• **Exercise instructions**
Scan the records below for the line containing "The width and height of the screenshot is (1318, 411)." and the line containing "This screenshot has width=875, height=666.". Copy both, plus every line between, exactly.

• **Input data**
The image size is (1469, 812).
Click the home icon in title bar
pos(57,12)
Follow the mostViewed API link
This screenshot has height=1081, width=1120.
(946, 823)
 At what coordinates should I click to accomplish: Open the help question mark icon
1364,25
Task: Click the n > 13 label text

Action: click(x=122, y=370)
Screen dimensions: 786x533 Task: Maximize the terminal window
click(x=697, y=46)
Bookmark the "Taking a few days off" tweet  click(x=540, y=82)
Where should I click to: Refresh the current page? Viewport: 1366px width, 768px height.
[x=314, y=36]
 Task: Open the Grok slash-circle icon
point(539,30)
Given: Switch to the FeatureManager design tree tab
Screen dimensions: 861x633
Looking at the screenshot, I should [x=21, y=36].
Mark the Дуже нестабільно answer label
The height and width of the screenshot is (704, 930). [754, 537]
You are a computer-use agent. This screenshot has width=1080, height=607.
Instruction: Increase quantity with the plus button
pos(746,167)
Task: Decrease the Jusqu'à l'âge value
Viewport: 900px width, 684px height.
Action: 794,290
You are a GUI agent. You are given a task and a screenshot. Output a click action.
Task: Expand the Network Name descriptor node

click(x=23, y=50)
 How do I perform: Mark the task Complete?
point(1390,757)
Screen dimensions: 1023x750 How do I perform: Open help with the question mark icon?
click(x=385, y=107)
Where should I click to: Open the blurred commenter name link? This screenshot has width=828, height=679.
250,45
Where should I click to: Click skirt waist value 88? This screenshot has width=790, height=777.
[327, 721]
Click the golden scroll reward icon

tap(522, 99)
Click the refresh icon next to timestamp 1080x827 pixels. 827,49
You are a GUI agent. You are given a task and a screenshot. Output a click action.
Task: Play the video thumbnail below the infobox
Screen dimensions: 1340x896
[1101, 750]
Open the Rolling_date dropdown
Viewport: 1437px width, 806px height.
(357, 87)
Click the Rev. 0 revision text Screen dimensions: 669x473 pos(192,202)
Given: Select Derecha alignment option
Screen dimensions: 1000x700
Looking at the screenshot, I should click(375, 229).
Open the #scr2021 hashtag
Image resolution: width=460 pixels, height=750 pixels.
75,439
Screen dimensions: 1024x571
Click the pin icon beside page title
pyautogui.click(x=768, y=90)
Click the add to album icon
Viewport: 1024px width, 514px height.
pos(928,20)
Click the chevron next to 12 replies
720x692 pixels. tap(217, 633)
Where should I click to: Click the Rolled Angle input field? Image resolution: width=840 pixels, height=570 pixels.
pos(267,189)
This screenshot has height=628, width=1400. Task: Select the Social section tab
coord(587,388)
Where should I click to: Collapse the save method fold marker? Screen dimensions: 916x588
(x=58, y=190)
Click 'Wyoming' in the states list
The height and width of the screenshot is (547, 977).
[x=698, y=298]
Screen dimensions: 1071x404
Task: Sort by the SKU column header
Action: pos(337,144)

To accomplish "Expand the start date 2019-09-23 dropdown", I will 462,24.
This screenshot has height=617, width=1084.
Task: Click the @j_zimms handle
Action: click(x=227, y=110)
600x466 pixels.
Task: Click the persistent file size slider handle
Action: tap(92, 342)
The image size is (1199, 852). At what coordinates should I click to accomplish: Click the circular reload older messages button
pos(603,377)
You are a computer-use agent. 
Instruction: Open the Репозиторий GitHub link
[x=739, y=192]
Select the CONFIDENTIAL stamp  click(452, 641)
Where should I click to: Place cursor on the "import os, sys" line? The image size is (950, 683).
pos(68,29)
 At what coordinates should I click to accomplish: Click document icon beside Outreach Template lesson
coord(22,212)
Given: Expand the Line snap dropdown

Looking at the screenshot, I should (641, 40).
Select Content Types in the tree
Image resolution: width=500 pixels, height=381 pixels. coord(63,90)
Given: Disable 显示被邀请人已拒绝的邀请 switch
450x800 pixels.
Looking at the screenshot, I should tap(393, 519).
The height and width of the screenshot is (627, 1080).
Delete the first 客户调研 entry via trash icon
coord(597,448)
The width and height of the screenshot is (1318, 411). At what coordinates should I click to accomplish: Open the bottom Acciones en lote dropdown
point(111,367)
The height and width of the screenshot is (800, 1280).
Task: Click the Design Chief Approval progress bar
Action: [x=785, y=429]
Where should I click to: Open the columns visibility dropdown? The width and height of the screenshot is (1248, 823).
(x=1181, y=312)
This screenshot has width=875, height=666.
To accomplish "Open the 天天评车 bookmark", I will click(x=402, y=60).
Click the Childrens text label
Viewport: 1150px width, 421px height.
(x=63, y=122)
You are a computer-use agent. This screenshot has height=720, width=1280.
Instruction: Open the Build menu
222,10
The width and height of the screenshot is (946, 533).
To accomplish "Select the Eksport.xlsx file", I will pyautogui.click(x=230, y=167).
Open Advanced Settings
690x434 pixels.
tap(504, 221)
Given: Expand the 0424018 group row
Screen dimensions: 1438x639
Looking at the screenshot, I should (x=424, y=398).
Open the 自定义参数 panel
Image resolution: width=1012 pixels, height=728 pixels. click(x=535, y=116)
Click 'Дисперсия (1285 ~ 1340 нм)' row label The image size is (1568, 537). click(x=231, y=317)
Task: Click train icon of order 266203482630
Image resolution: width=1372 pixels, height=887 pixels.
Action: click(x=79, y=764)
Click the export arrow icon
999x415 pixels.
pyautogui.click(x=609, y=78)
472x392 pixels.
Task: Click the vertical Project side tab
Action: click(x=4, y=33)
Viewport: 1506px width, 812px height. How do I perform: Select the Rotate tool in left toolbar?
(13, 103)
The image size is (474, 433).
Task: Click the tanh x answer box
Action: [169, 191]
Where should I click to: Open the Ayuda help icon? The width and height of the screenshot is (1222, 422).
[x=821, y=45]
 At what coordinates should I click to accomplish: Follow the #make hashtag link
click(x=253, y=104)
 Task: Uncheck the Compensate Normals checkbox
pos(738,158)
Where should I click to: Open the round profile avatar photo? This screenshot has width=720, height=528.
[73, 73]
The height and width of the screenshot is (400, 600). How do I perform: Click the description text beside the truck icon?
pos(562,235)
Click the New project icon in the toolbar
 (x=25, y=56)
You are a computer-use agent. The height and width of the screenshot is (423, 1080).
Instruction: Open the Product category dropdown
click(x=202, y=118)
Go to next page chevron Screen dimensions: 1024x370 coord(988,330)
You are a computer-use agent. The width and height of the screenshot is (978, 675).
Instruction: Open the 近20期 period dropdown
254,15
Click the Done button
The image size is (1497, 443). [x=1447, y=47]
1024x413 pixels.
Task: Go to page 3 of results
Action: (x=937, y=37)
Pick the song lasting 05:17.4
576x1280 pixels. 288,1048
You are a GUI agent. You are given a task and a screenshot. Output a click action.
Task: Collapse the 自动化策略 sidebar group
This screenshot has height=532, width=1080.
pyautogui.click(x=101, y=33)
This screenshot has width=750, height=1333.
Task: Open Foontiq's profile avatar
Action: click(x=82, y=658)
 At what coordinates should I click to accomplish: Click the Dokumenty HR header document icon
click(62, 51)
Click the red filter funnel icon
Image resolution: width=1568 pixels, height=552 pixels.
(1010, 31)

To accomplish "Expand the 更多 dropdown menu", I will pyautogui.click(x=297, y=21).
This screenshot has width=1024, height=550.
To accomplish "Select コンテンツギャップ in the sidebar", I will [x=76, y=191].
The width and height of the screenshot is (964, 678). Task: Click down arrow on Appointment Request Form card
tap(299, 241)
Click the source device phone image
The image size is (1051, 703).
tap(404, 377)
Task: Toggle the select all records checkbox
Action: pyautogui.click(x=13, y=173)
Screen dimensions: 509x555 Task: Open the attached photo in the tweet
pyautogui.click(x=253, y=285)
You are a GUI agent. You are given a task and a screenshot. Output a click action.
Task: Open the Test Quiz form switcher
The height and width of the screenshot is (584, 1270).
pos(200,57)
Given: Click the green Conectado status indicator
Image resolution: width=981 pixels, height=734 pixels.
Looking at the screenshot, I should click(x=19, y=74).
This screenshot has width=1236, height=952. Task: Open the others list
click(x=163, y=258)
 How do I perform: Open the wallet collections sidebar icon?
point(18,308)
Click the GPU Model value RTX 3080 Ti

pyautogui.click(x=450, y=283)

• **Response to the exercise**
The width and height of the screenshot is (1318, 411). At what coordinates should I click to accomplish: Open the bottom Acciones en lote dropdown
point(111,367)
The height and width of the screenshot is (800, 1280).
Task: Click the Design Chief Approval progress bar
Action: [x=785, y=429]
Where should I click to: Open the columns visibility dropdown? The width and height of the screenshot is (1248, 823).
(x=1181, y=312)
This screenshot has width=875, height=666.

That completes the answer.